Caching is a third trap. Prompt-cache economics depend on prefix stability, TTL, inter-request timing, and routing topology. A cache discount on the pricing page is not a cache discount in production unless the cache hits — and the cache rarely hits when the prefix carries a customer-specific ID, a timestamp, or a regulatory clause that varies across requests.

Output length compounds it. Different models produce different output distributions for the same prompt. Output tokens are typically 2-6× more expensive than input tokens. A model that produces 40% more output can cost more despite a lower per-token price — and longer outputs also raise the chance of a compliance-fail somewhere in the answer, which raises the retry rate, which raises the bill again.

The last trap is quality itself. A model with a lower first-attempt pass rate generates more retries, repairs, and human escalations. Each retry is an inference call that does not appear in the pricing comparison. Each escalation is a cost that does not appear on the inference bill at all.

The Book’s Promise

This manual teaches one skill: how to measure, model, and operate production inference decisions so you can choose the cheapest reliable architecture that still meets quality, latency, reliability, and customer requirements.

The economic unit is not the token. It is not the request. It is not the GPU-hour. It is the accepted work unit: one successful task completion that passes your quality gate, meets your latency SLO, complies with your data constraints, and is worth paying for.

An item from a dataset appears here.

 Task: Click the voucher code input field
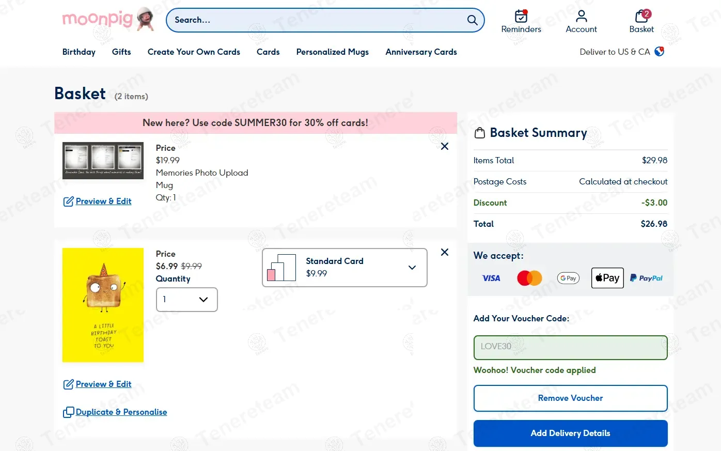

Every chapter in this book follows the same rhythm:

A wrong conclusion that a competent team might reach from a naive view.
The mechanism that makes the conclusion wrong.
A trace or worked example that shows the gap.
A formula with units.
A decision rule with caveats.
A calculator view or artifact the reader can use in a meeting.
The conditions under which the rule breaks.

If you already have clean traces, good evals, and invoice reconciliation, start at Part 2 (Serving Physics) or Part 3 (Workload Economics). If you do not yet have these, start with Part 1 (The Economic Unit) and build them.

The next chapter defines the loaded cost per result—LCPR—and explains why every number in this book is normalized to accepted output, not raw tokens.

The regional bank in this chapter is anonymized; the workload shape, failure mode, and resolution are drawn from production answer-drafting deployments. The numeric trace and per-query rates use real provider billing semantics and real cache implementation behavior. No numbers should be attributed to any specific employer, customer, or deployment.